"""

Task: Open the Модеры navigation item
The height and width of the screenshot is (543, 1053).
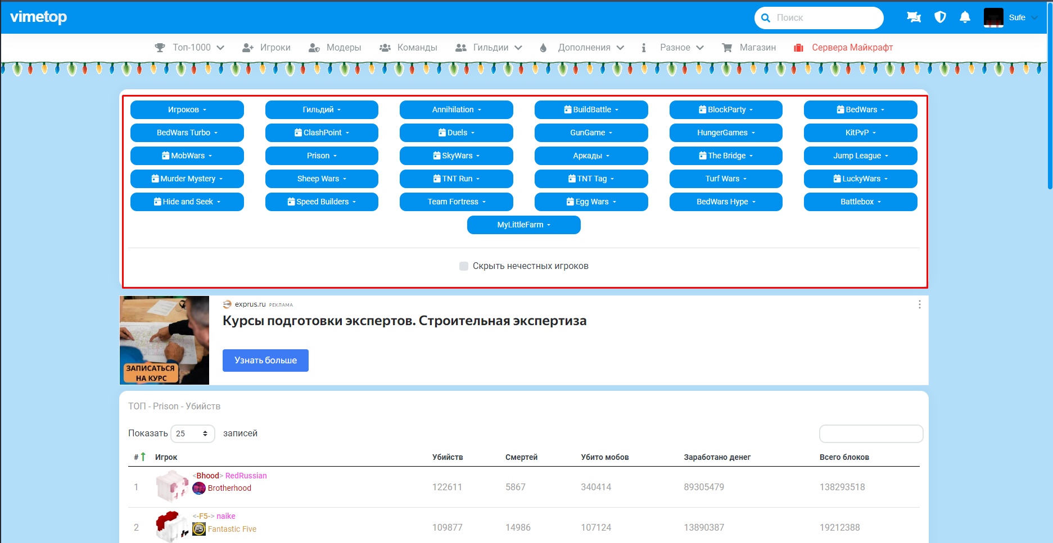Action: [335, 48]
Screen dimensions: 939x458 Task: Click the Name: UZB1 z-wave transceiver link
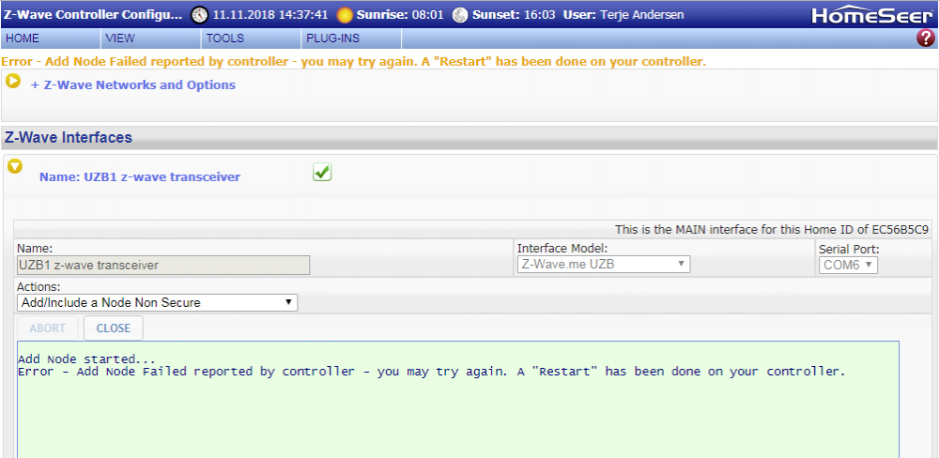pos(140,177)
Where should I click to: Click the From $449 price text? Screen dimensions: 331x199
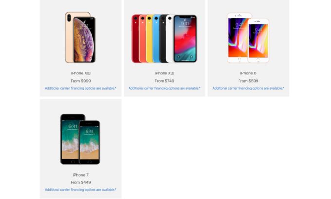point(81,182)
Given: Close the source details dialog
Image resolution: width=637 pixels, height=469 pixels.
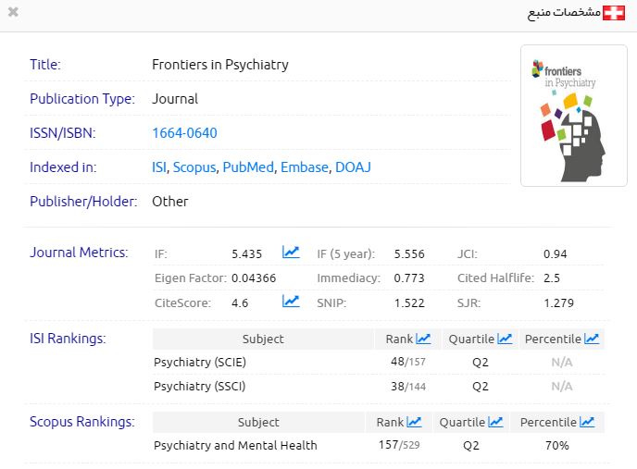Looking at the screenshot, I should coord(13,13).
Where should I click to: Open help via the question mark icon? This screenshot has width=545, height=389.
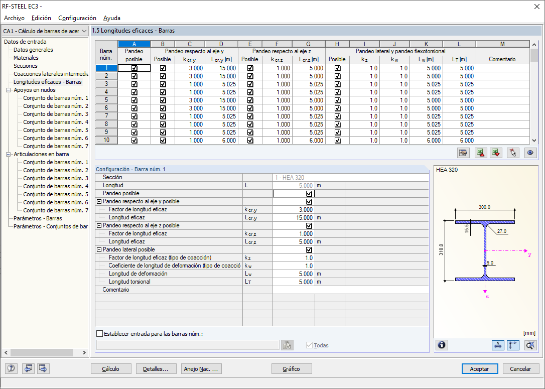(11, 368)
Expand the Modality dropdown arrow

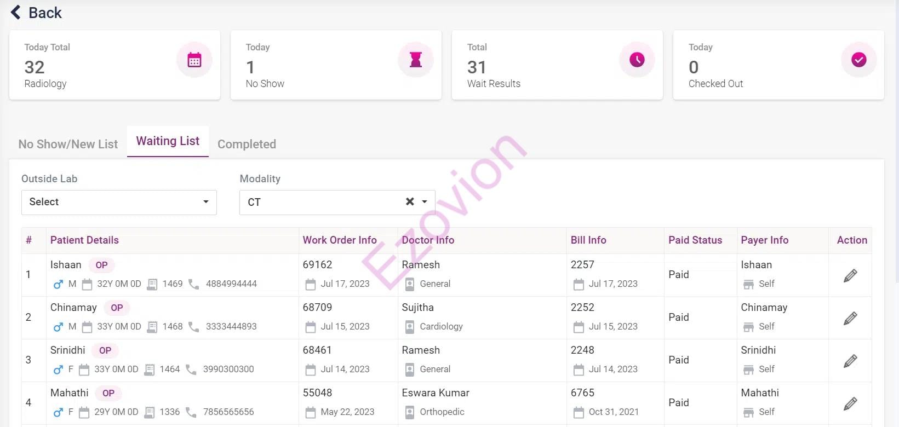(425, 202)
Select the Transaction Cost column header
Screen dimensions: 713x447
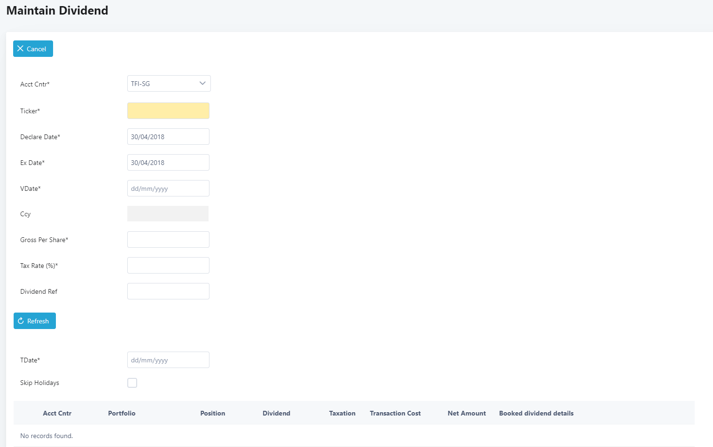[x=395, y=413]
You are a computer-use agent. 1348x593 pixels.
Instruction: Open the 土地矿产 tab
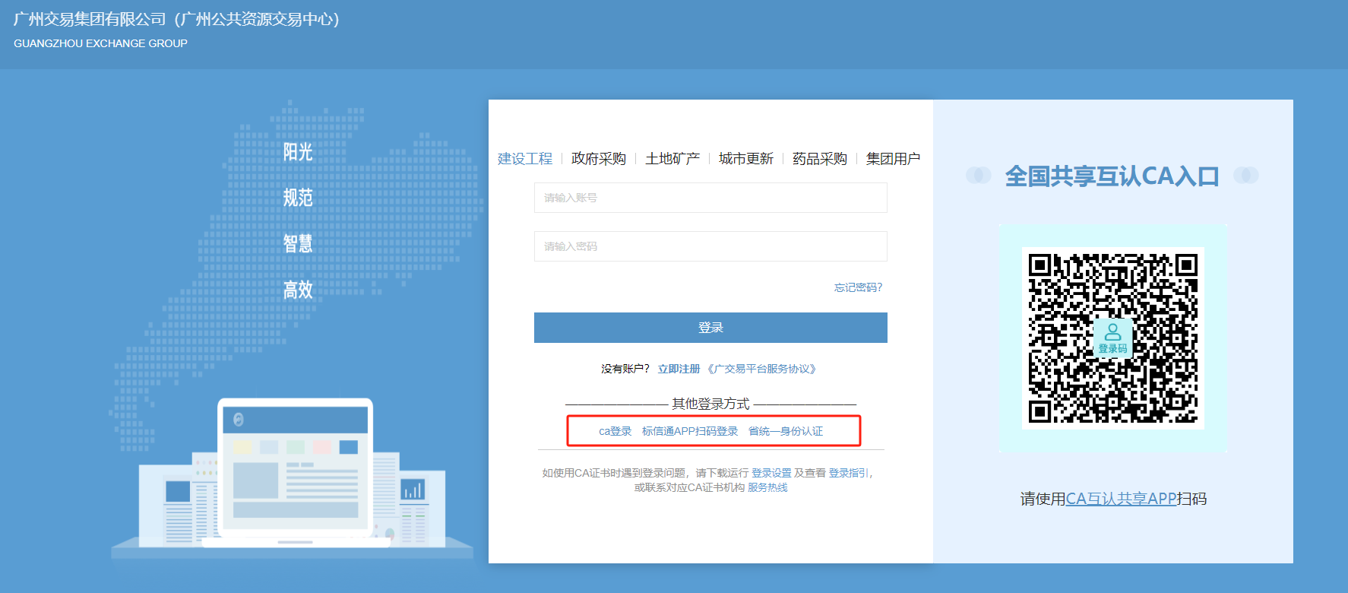pos(672,159)
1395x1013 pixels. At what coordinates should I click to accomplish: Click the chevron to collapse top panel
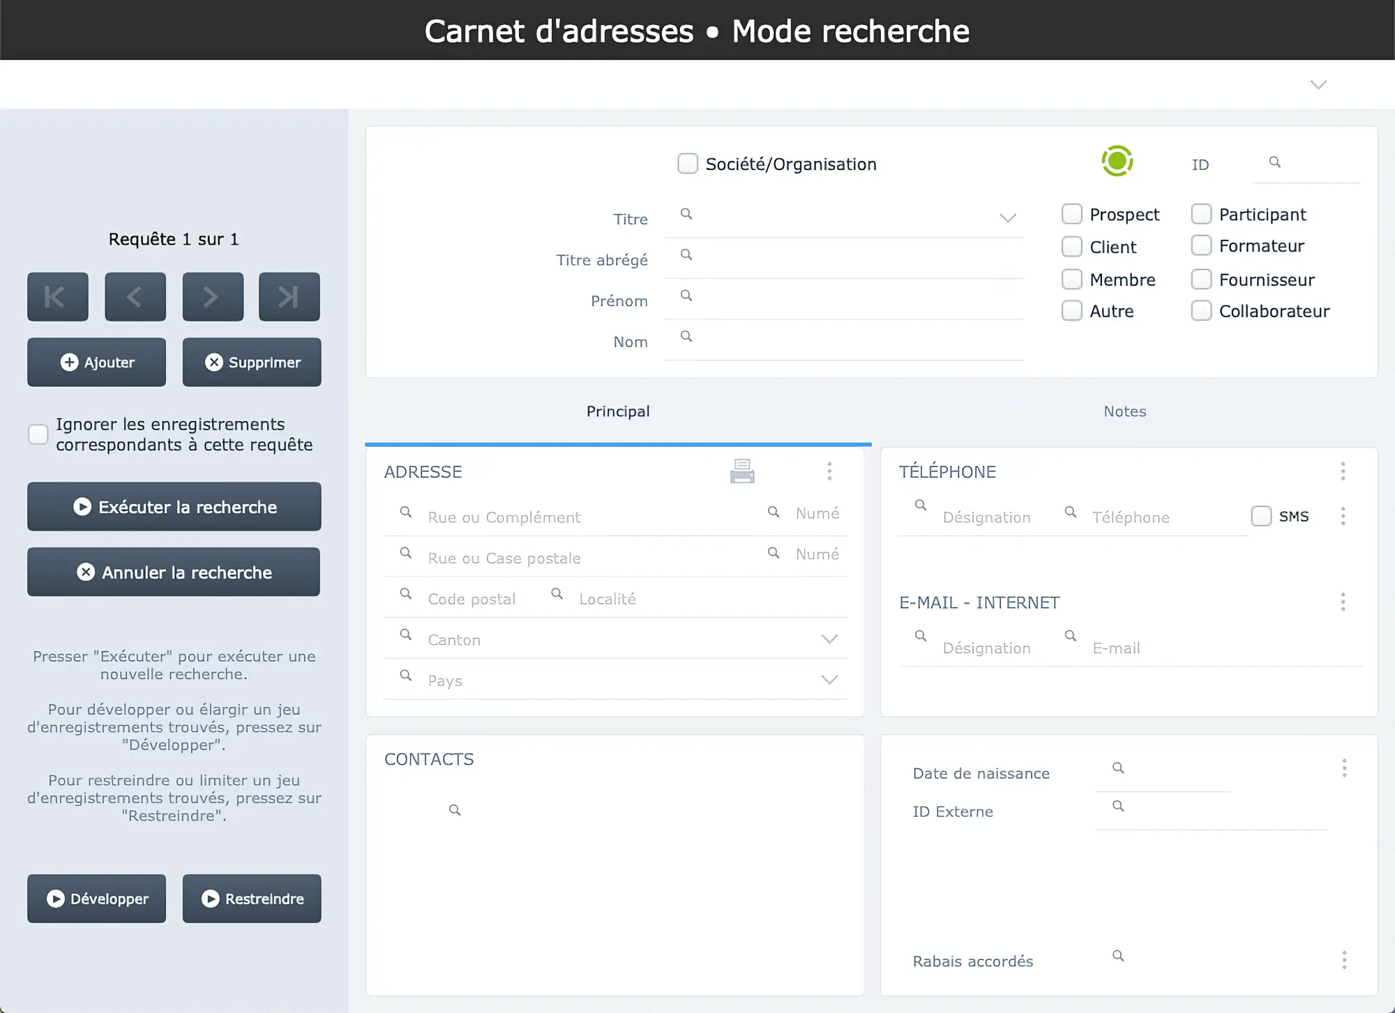(1319, 84)
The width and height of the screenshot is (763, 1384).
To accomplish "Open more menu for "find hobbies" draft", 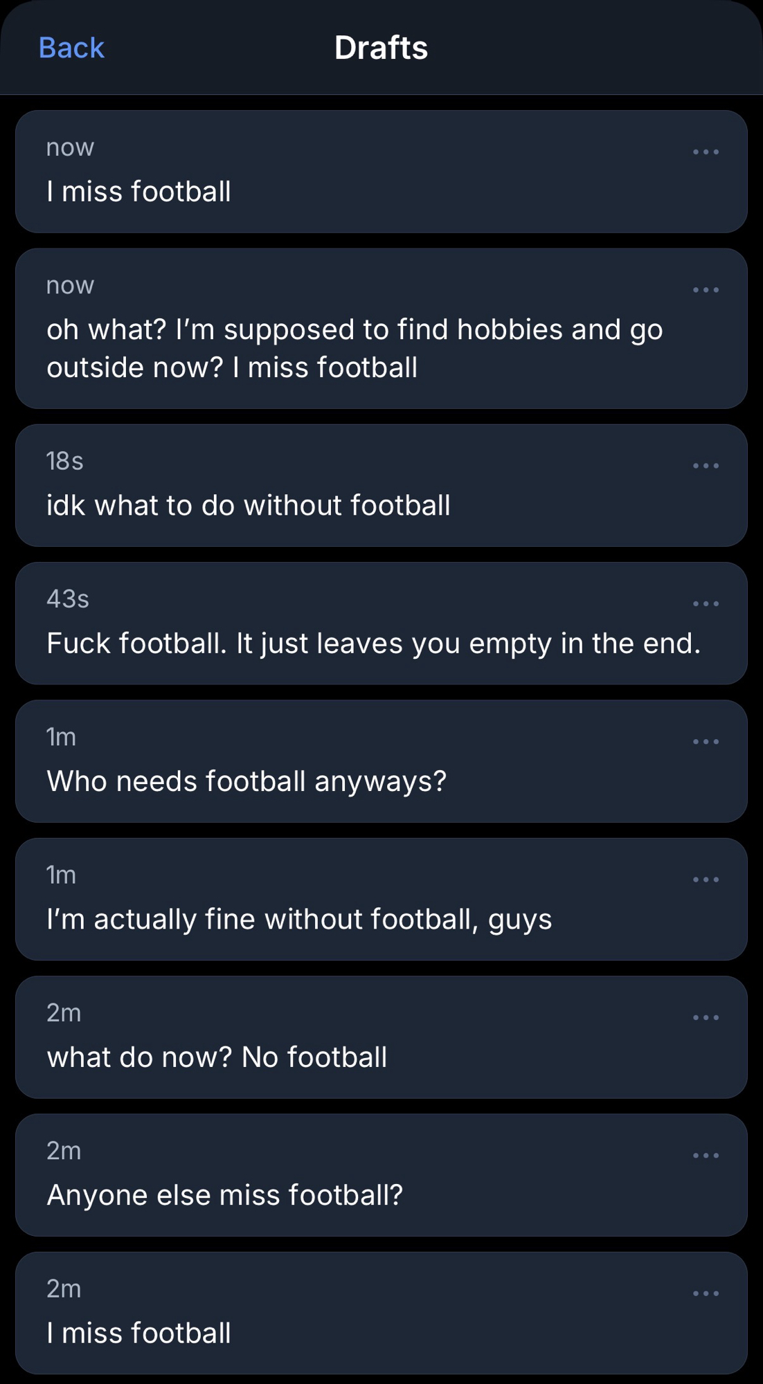I will pyautogui.click(x=706, y=290).
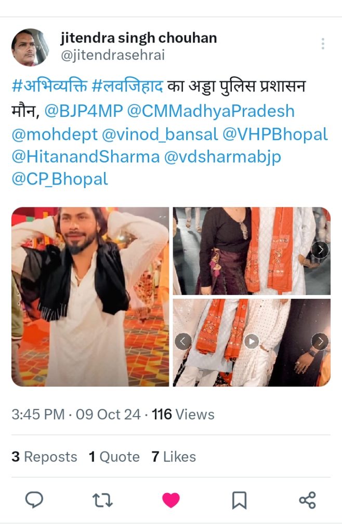The width and height of the screenshot is (342, 532).
Task: View the 3 Reposts list
Action: (x=45, y=457)
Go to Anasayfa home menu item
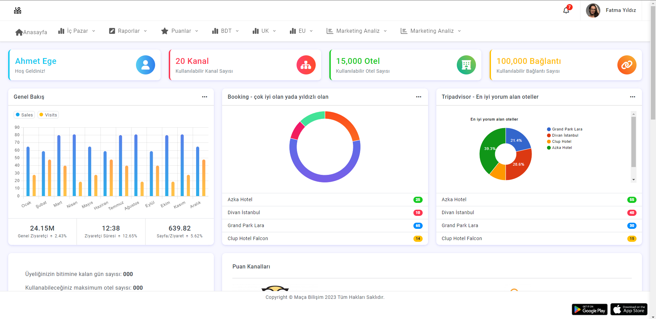Screen dimensions: 656x319 coord(31,32)
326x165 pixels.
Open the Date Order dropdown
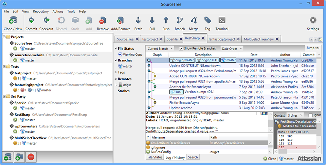click(232, 49)
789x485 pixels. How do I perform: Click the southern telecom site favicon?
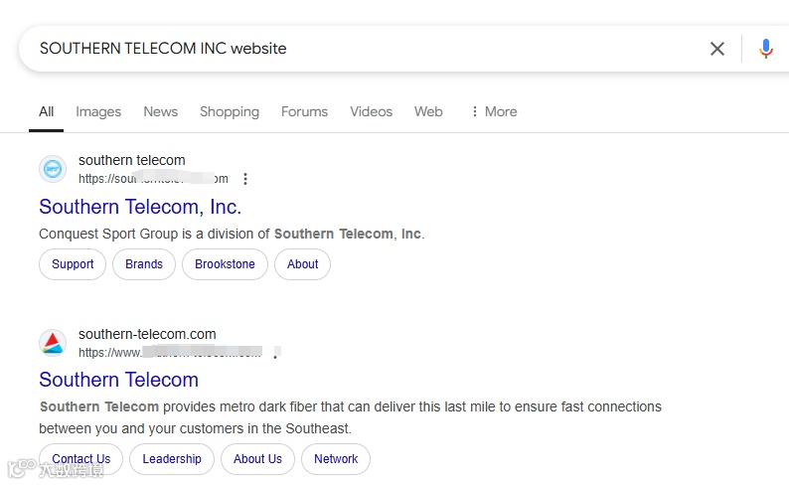click(x=53, y=169)
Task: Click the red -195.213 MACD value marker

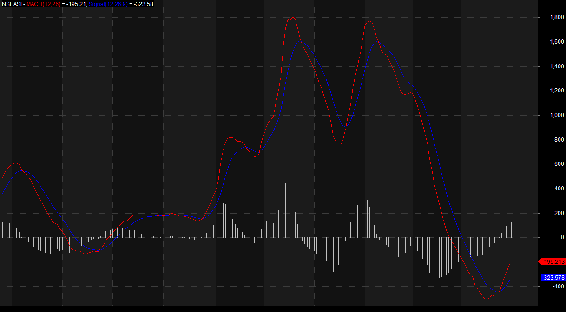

"""

**ABOUT THIS TASK**
Nothing but the lines from the one holding "789x485 pixels. How" to the end of the entries above should be echoed, exactly and with both ends included; omit the pictures.

**EXERCISE OUTPUT**
789x485 pixels. How do I perform: Click the southern telecom site favicon?
click(x=53, y=169)
Task: Click the red -195.213 MACD value marker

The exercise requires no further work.